Output the line containing "You are a computer-use agent." and each line after it through the end of the data, exactly as written, with pictures left out.
:::
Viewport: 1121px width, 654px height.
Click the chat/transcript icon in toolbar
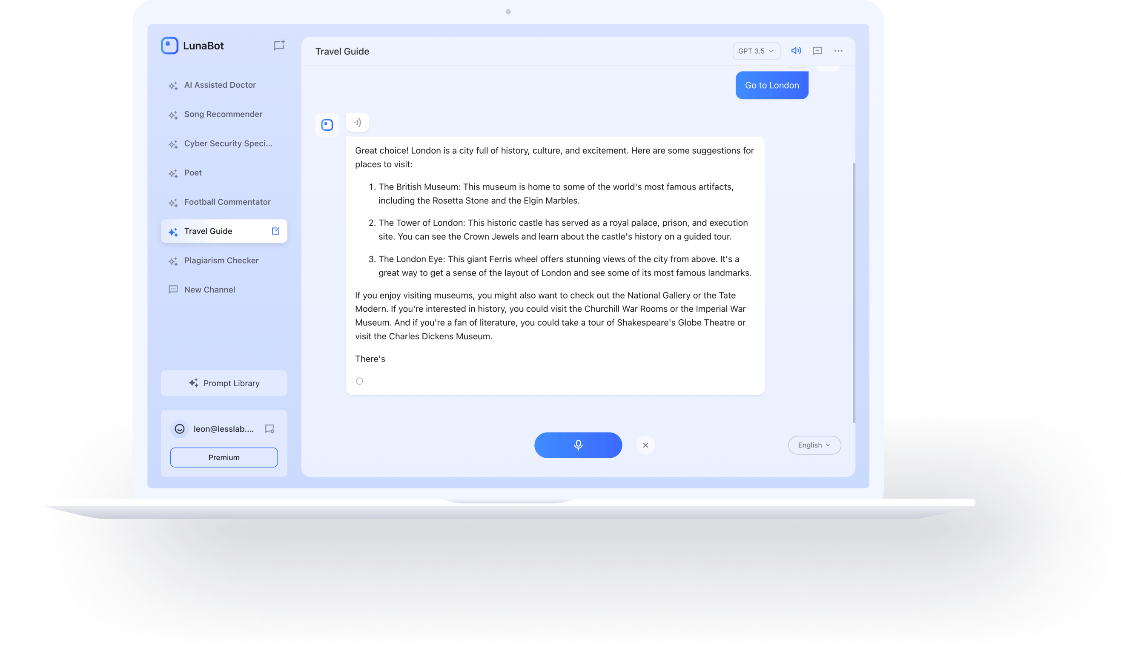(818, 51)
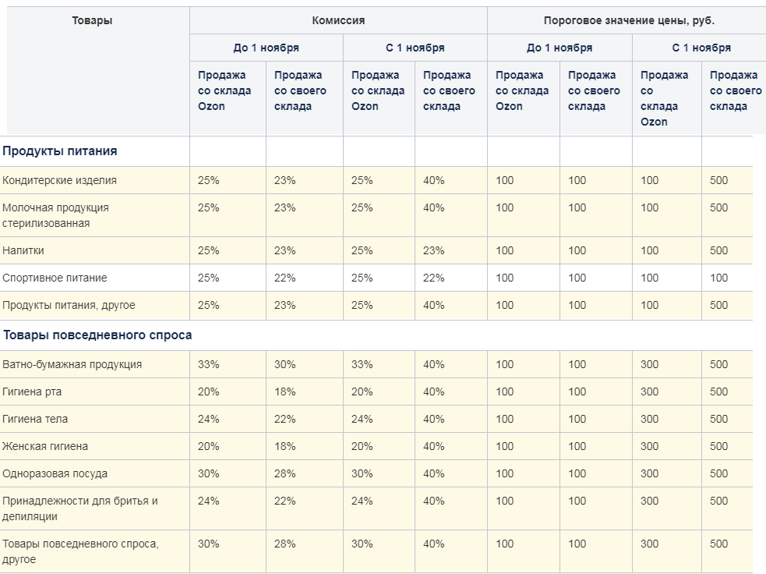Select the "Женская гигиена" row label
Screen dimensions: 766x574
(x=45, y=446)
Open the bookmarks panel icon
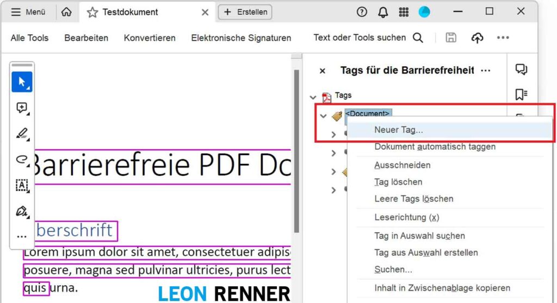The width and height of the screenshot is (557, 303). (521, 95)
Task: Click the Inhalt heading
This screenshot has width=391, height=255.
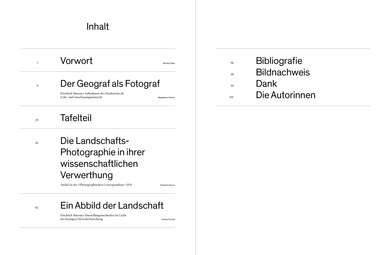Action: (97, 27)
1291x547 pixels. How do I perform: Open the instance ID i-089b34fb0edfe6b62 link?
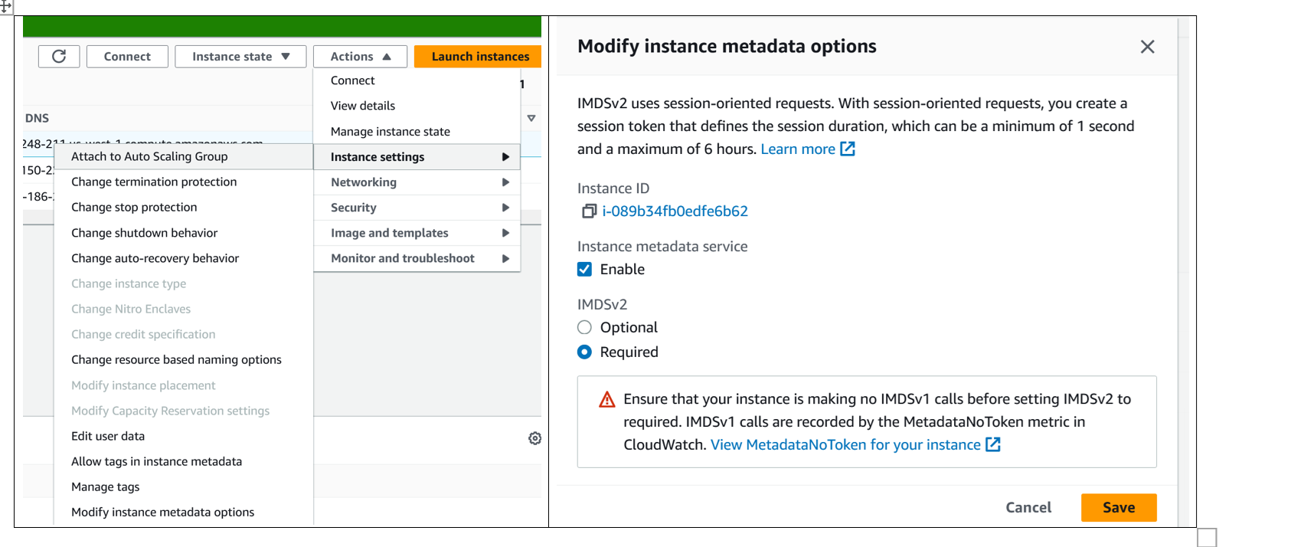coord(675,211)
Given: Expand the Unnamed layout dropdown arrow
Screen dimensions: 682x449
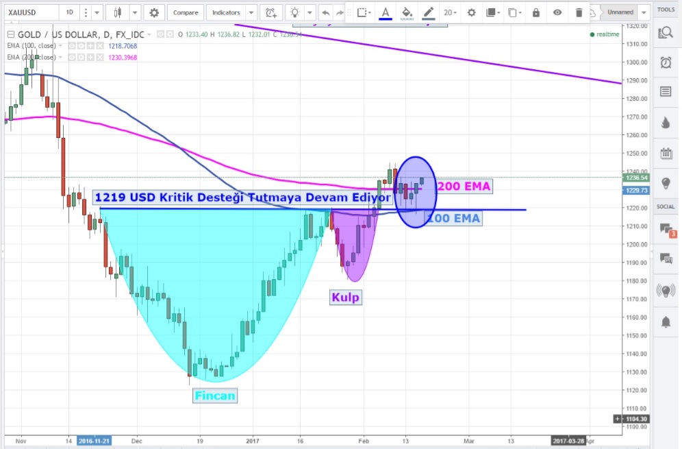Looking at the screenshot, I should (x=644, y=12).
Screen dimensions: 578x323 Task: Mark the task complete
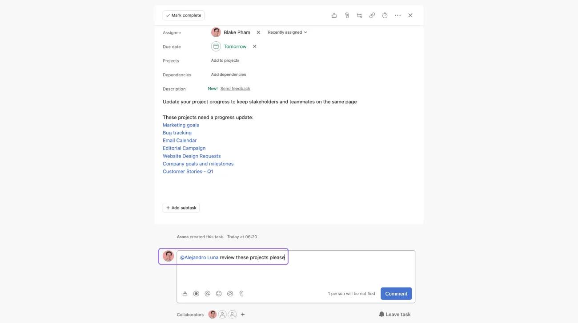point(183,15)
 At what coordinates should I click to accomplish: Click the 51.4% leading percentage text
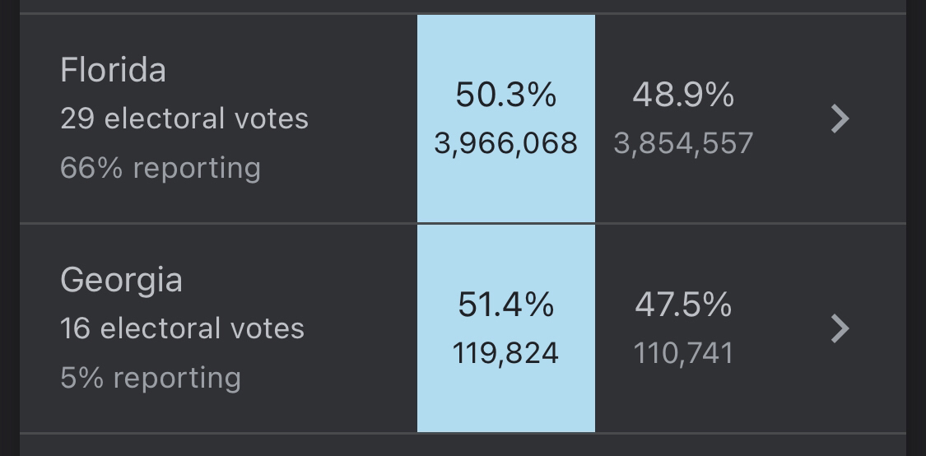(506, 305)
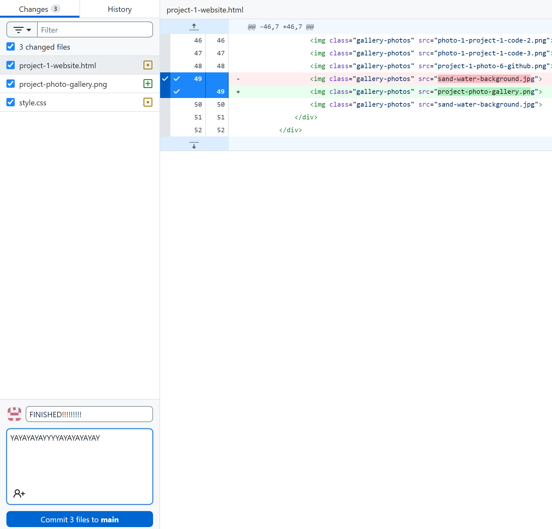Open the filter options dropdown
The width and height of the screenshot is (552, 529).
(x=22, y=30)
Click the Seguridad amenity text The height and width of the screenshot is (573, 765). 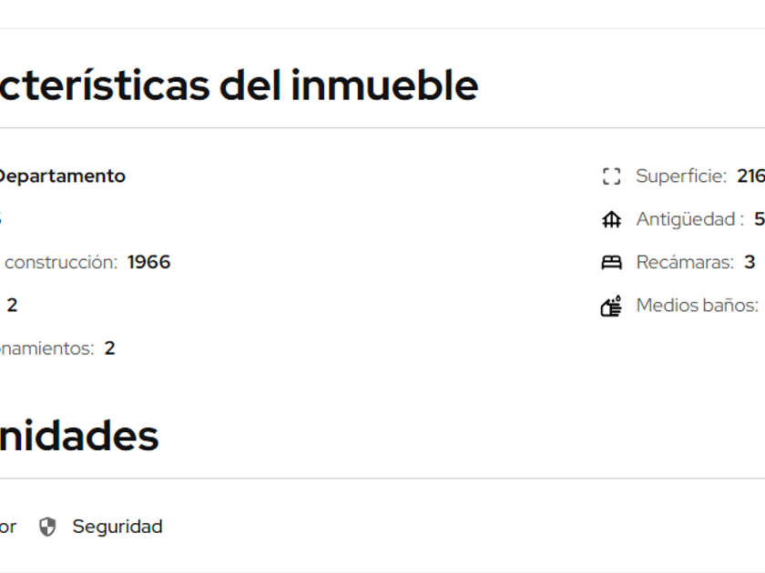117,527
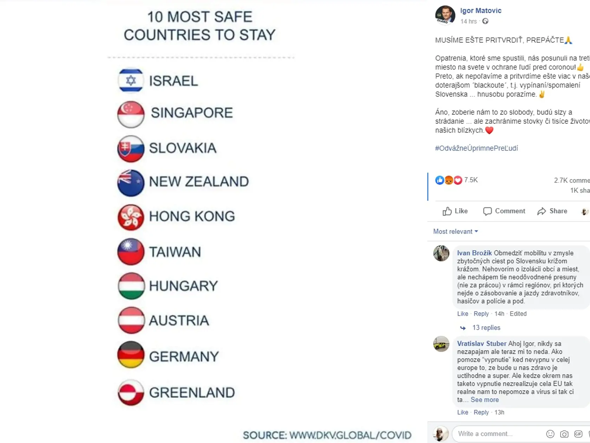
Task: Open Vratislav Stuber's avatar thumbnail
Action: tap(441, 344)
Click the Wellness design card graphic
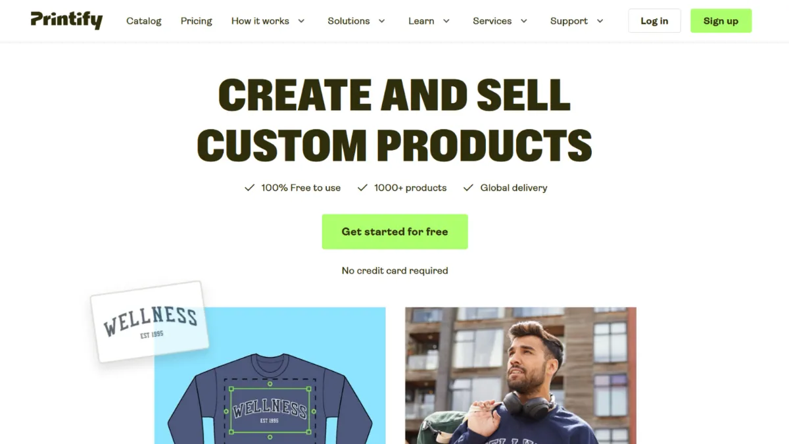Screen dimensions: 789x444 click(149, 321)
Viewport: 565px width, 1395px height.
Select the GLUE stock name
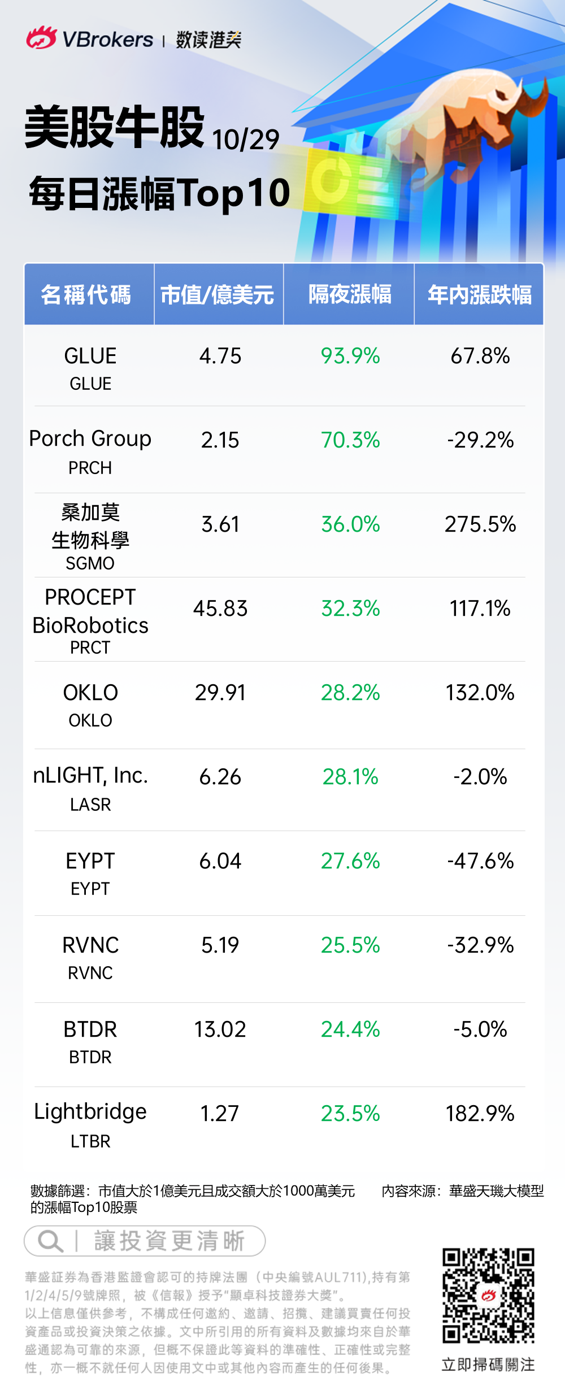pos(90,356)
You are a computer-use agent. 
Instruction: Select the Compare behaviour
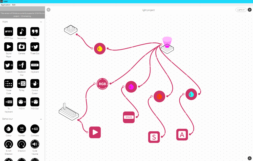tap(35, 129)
:::
RESULT:
You are a computer-use agent. 
Instruction: Select the Compare behaviour
tap(35, 129)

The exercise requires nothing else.